### Task instructions
Lines from the one holding "This screenshot has height=753, width=1475." through the end of the entries, inclusive, form the whole output; reproduce them exactly and omit pictures.

Data records:

<<<<

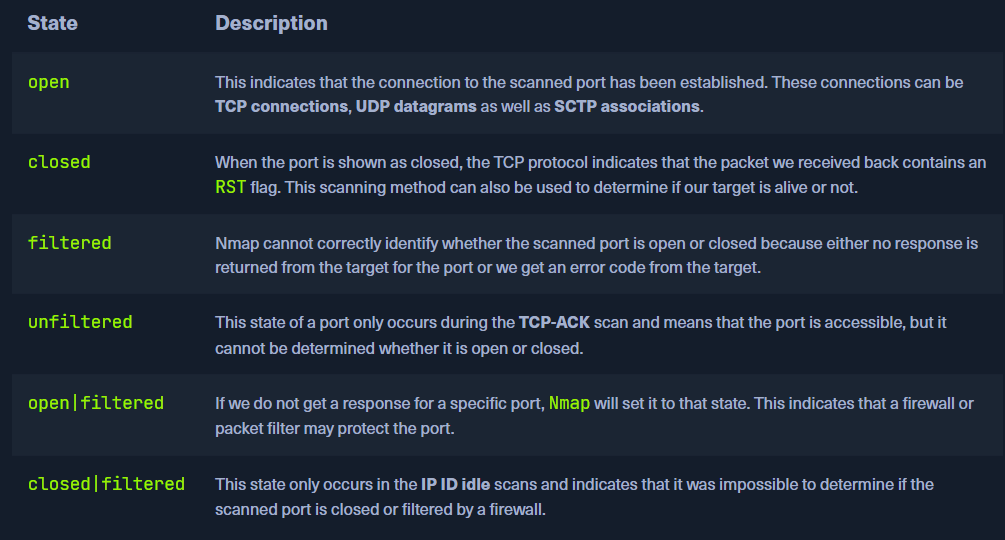Click the State column header
This screenshot has width=1005, height=540.
coord(52,23)
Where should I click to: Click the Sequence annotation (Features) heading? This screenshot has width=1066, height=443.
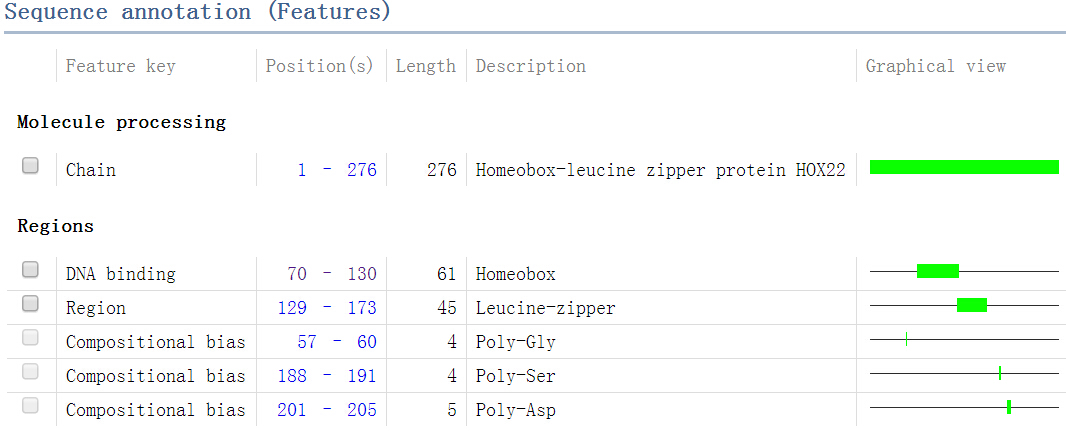coord(198,12)
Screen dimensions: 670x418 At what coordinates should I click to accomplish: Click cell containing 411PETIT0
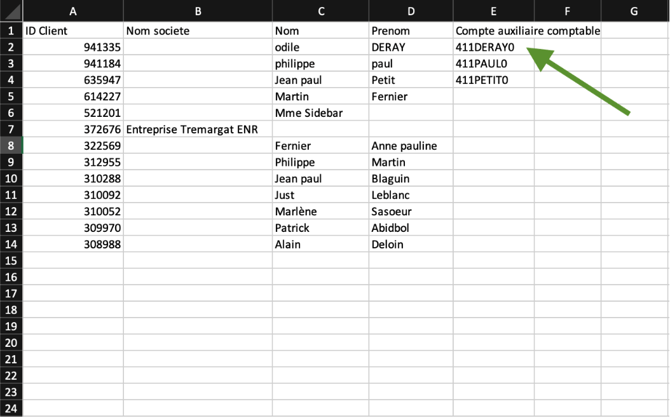494,80
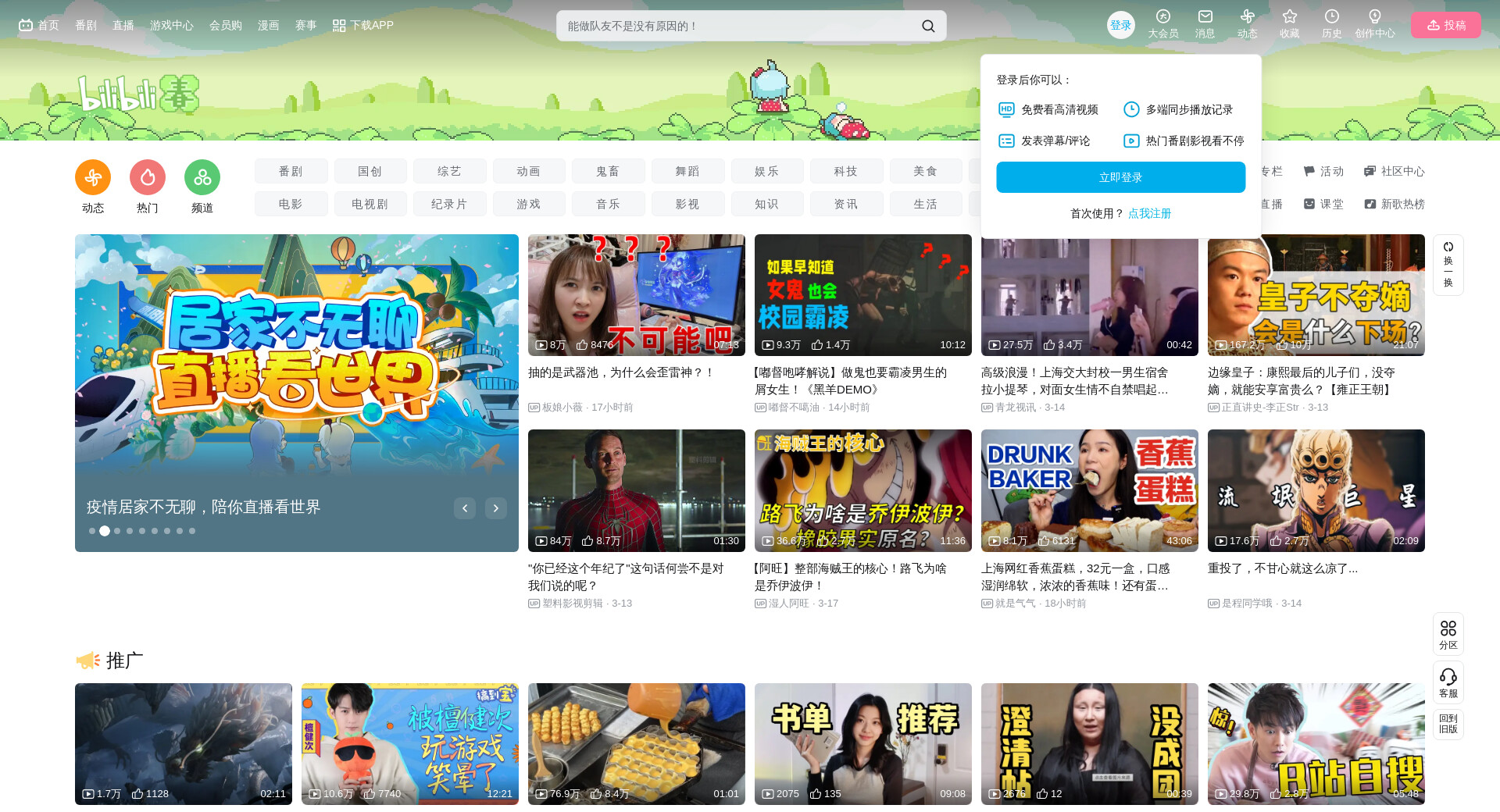Open the green 频道 channels icon
The width and height of the screenshot is (1500, 812).
click(202, 178)
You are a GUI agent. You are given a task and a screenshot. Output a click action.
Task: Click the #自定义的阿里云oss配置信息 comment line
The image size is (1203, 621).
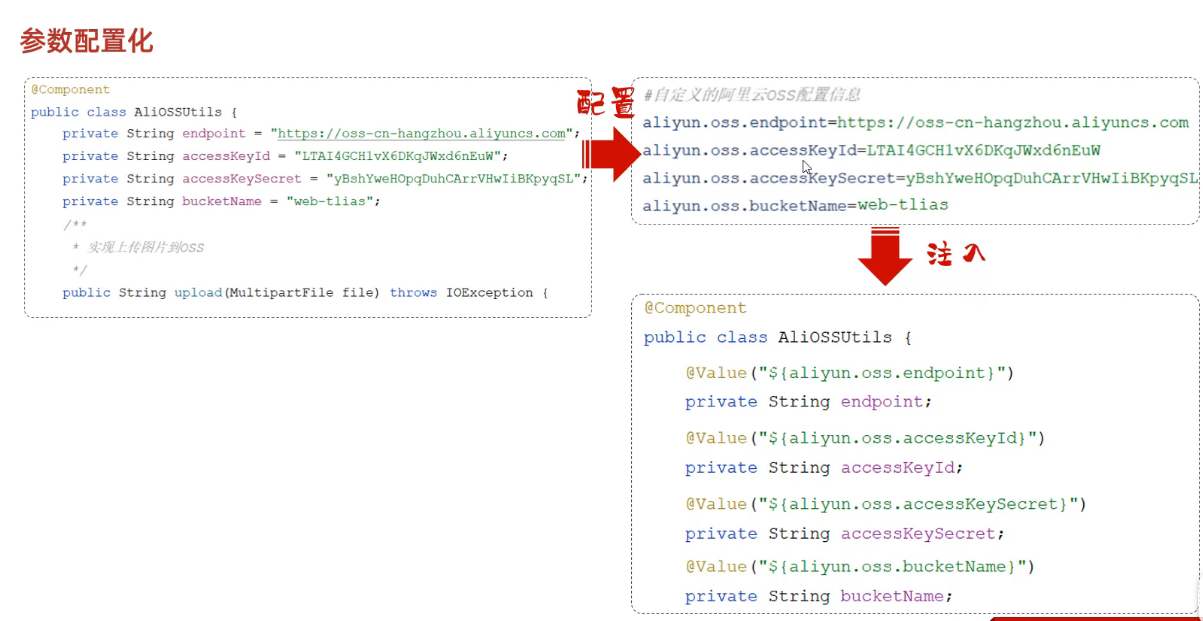click(x=752, y=95)
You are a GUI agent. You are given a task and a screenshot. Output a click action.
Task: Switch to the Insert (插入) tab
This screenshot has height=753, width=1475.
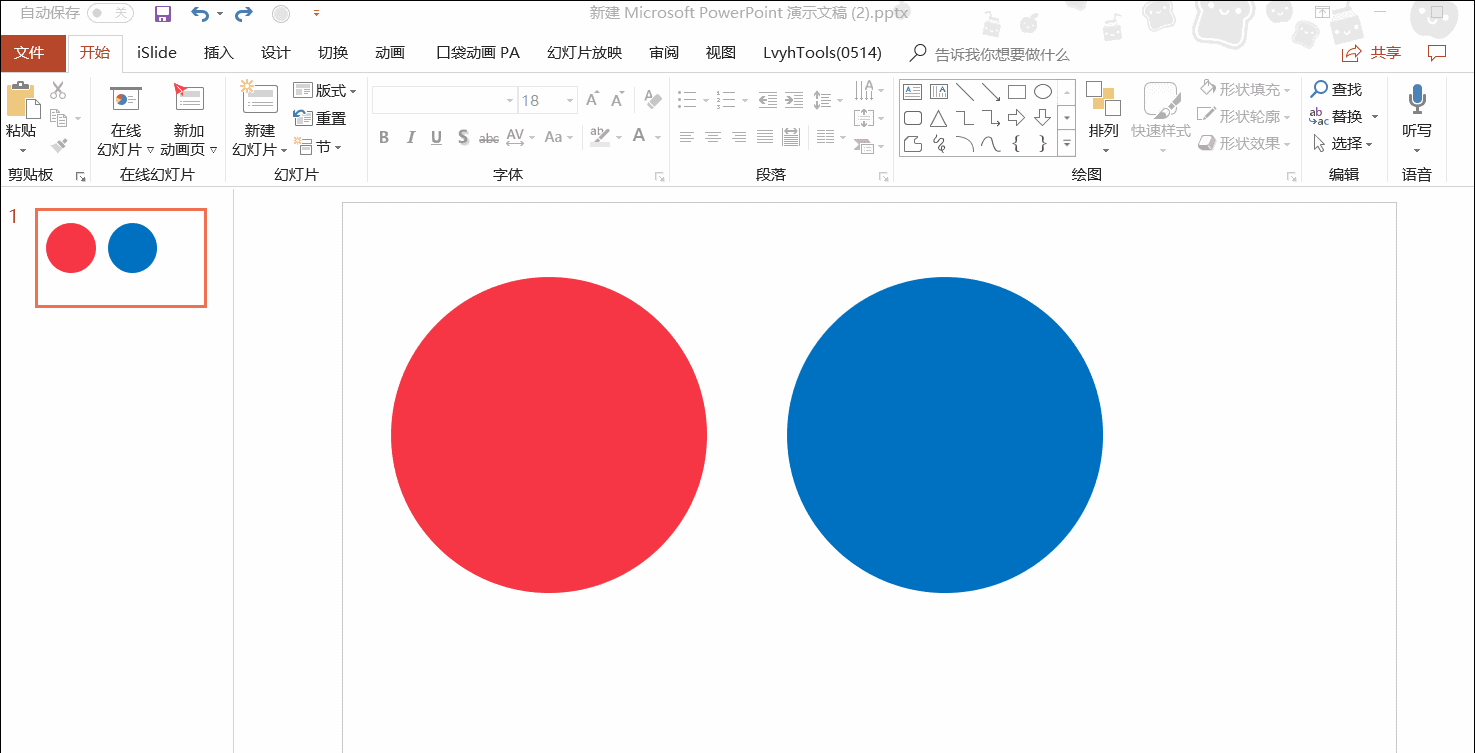click(218, 53)
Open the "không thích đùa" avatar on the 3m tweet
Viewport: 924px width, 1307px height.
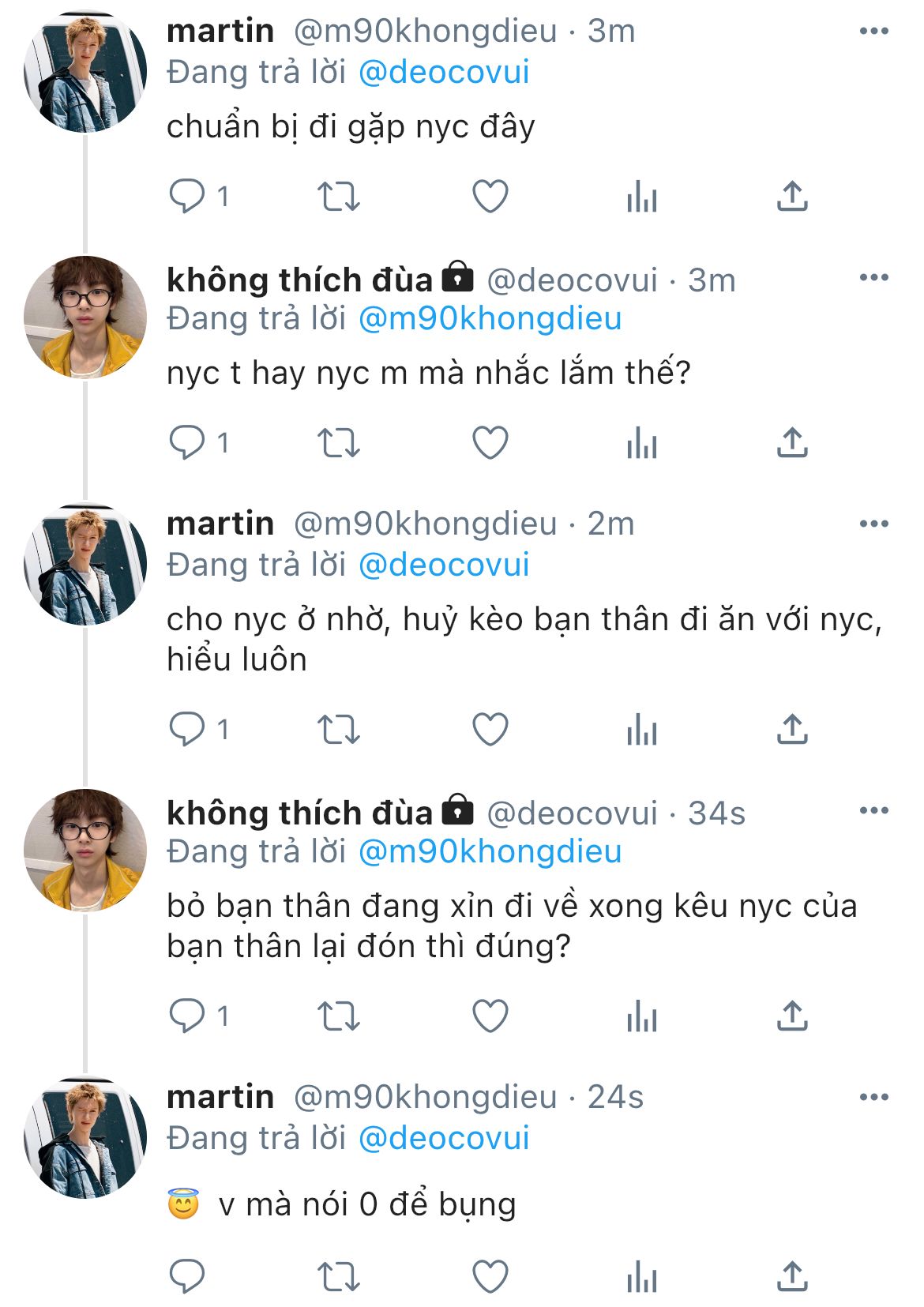pos(85,317)
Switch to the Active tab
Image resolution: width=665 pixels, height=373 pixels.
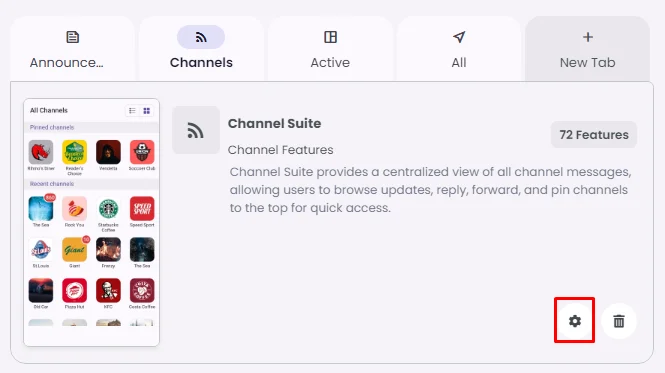pos(330,48)
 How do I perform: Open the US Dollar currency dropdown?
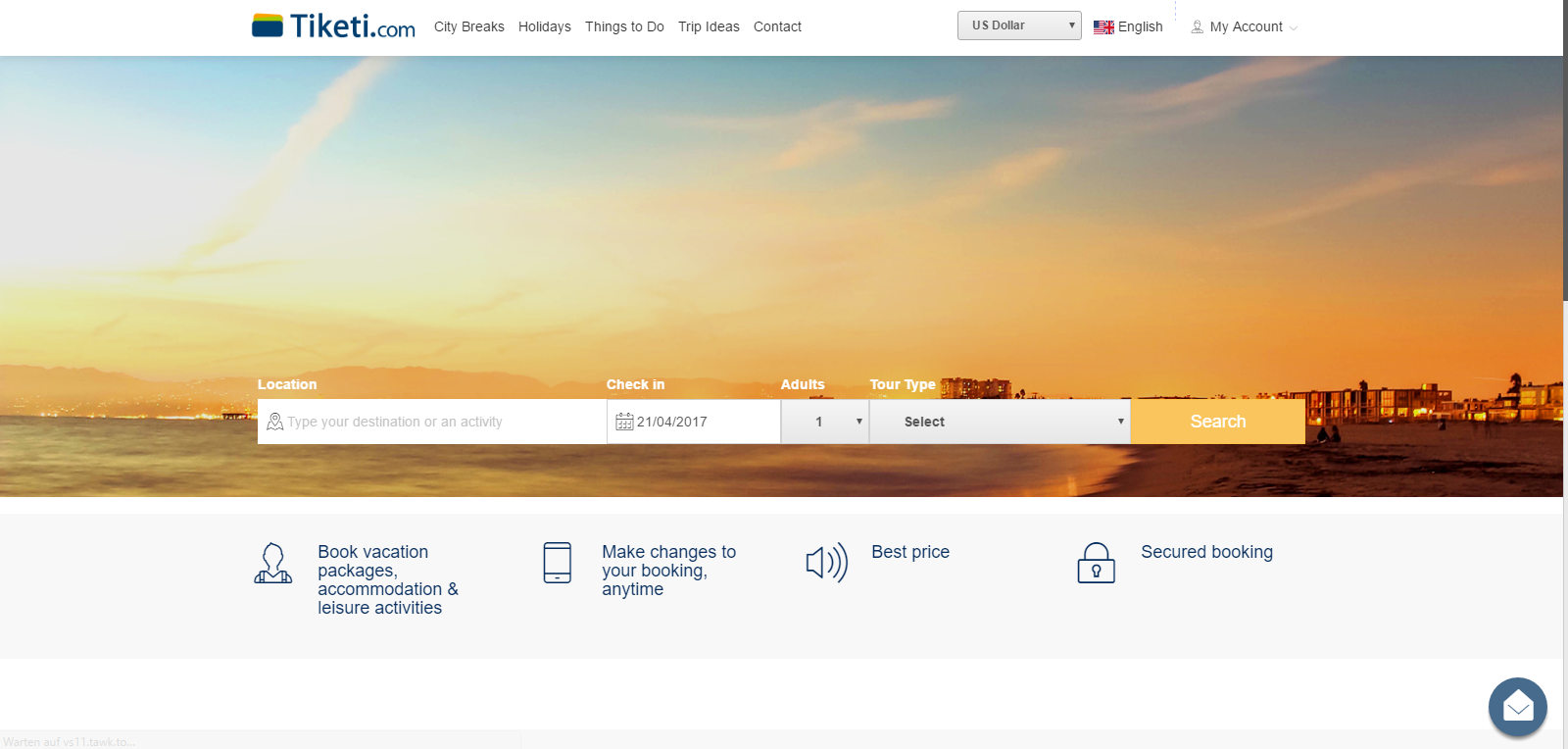point(1019,25)
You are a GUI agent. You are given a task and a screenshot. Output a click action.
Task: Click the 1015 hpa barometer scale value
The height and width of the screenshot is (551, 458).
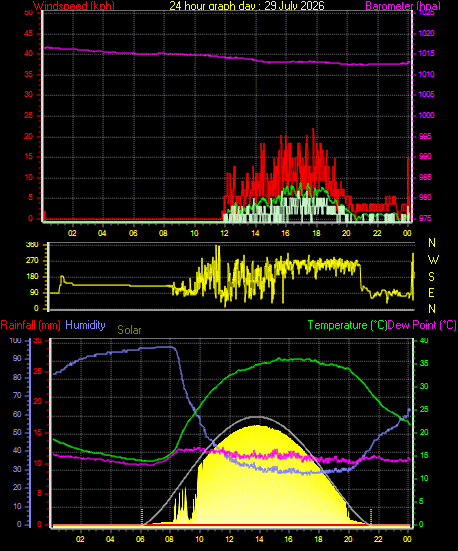click(x=427, y=54)
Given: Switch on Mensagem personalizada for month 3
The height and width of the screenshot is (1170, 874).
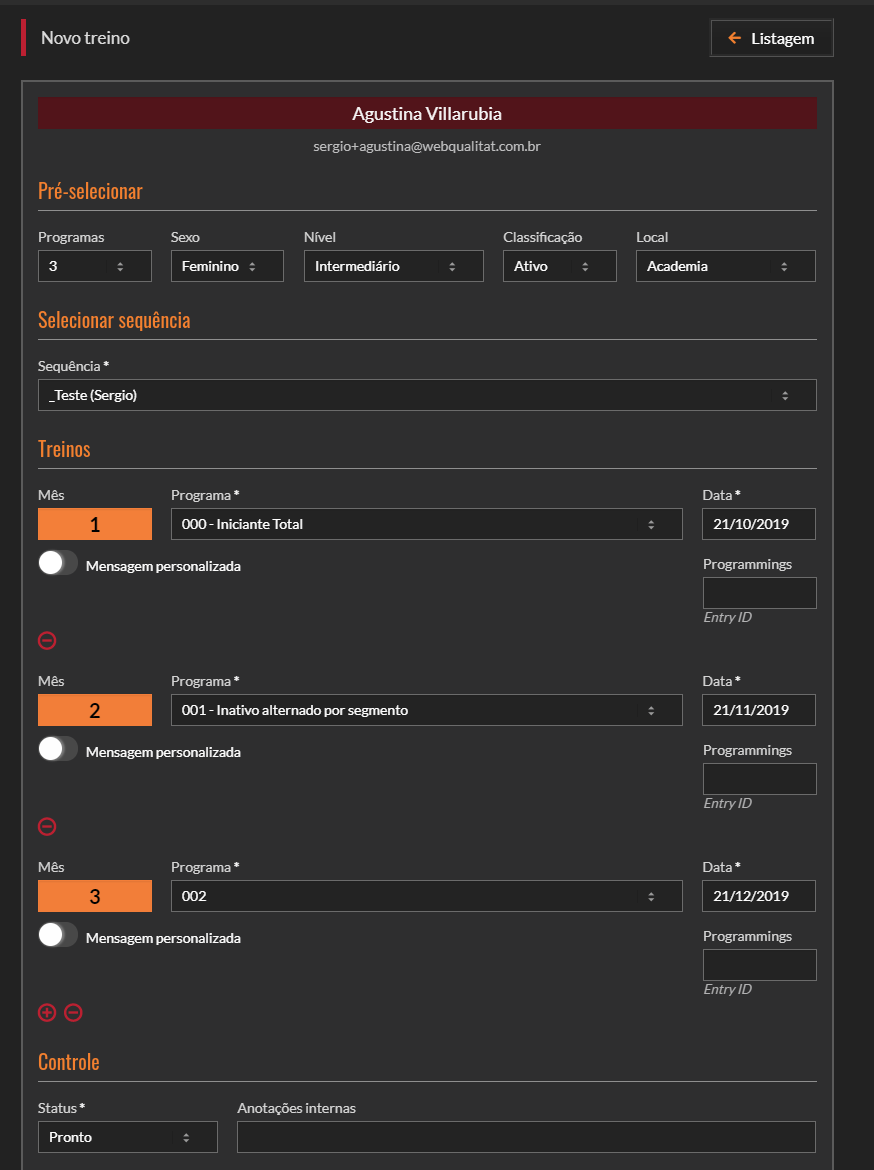Looking at the screenshot, I should tap(58, 936).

>>>>

### Response area
This screenshot has height=753, width=1475.
click(218, 53)
Open the "không thích đùa" avatar on the 3m tweet
Viewport: 924px width, 1307px height.
pos(85,317)
Switch to the Active tab
Image resolution: width=665 pixels, height=373 pixels.
pos(330,48)
 How do I perform: Open the US Dollar currency dropdown?
point(1019,25)
You are a GUI agent. You are given a task and a screenshot. Output a click action.
Task: Click the 1015 hpa barometer scale value
The height and width of the screenshot is (551, 458).
click(x=427, y=54)
Given: Switch on Mensagem personalizada for month 3
The height and width of the screenshot is (1170, 874).
Looking at the screenshot, I should tap(58, 936).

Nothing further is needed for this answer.